### 抜粋テキスト ###
その後者の友人が、チケットを譲ってくれたのです。
そもそもきむすば劇場の存在や、そこで小林賢太郎がスタッフとして参加する事になったことを教えてくれたのもその人で、もう15年近い付き合いになるその友達は僕がラーメンズ好きであることも知っている上、当然ヒプマイ関連で木村昴や浅沼晋太郎にある程度親しみを持っていることも認知してくれていたので、「この3人が絡んだお芝居だし観に行かないか」と誘ってくれたんですね。

ただ、その時点では僕の中では「友達と観劇」と言うイベントを楽しみにしている、と言う感じであり、木村昴や浅沼晋太郎を観れるとか、小林賢太郎演出が観れると言う方面で、このイベントに対して大きな期待を抱いてはいませんでした。
勿論、3人とも好きな表現者なんですけど、出演者二人はあくまで「好きな作品に出ている声優さん」、そして小林賢太郎に関しては先述の通りの気持ちの落ち着きようで、ファンでなくなることは絶対ないと断言できるんですが、今は少し「冷めて」いたかもしれません。


そんな、ハードルの低さが手伝った、と言う可能性もあると断わった上で。



『オムニバース』、滅茶苦茶面白かった!!!!!!!!!!!!

僕が人生で一番笑ったのは間違いなく、ラーメンズ第17回公演『TOWER』を劇場に生観戦しに行った時で、その時は笑いすぎて呼吸が出来なくて死ぬんじゃないかと思うほど、大げさじゃなくて笑いすぎて苦しくて体を折り曲げてたくらい笑ったんですけど、

流石にそこまででは無かったものの、それに次ぐくらいには笑いました。
マスクとかしないで観に行ったんですが、あんまり笑っちゃって押さえられなくて、着ていた服をで口元を隠さないとやばい!ってなるくらい笑いました。
ワハハ!!と笑うほかに、2度ほど吹き出してしまって、コロナ禍を経ているモノだから飛沫とか気にしちゃって、抑えなきゃ…と思いつつ、笑いが抑えられませんでした。

久しぶりに劇場で心底楽しく笑ったなぁ。


ネタバレ無しと書いた通り詳しく内容には触れませんが、twitter(X)などで既に作品を観た人の感想を探してみると、幾つか出てくる「ラーメンズじゃん!」と言う意見、僕もそう思いました。
### データ一覧 ###
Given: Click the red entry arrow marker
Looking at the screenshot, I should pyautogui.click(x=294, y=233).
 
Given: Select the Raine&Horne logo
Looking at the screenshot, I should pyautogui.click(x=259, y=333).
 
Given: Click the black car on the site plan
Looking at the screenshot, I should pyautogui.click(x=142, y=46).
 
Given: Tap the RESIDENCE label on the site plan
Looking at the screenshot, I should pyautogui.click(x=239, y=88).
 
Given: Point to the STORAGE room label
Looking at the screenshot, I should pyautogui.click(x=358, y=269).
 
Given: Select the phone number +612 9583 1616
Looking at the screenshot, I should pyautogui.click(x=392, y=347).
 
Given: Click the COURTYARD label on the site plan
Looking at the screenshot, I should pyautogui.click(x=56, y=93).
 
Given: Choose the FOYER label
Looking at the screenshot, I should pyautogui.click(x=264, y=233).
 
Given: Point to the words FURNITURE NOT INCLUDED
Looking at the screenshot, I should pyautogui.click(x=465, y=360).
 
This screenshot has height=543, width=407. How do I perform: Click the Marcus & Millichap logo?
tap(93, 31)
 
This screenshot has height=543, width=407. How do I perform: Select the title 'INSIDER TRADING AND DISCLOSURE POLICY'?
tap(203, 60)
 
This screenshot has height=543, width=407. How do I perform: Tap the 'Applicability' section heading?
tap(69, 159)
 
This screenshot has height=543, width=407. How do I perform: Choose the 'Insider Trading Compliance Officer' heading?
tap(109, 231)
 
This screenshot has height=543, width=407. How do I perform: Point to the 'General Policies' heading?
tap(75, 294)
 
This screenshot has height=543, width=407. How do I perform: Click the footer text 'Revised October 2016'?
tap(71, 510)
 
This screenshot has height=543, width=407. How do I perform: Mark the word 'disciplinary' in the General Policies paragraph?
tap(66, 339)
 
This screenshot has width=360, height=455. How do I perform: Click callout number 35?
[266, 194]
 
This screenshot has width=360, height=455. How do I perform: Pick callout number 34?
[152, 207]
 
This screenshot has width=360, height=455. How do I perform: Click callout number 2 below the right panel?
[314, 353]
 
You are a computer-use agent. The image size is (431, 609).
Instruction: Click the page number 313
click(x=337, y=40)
###
課題内容 - 『オムニバース』の感想文から、「マスクとかしないで観に行った」から始まり「久しぶりに劇場で心底楽しく笑ったなぁ。」で終わるまでの部分を、一字も変えずに抜き出してください。

出力結果 -
マスクとかしないで観に行ったんですが、あんまり笑っちゃって押さえられなくて、着ていた服をで口元を隠さないとやばい!ってなるくらい笑いました。
ワハハ!!と笑うほかに、2度ほど吹き出してしまって、コロナ禍を経ているモノだから飛沫とか気にしちゃって、抑えなきゃ…と思いつつ、笑いが抑えられませんでした。

久しぶりに劇場で心底楽しく笑ったなぁ。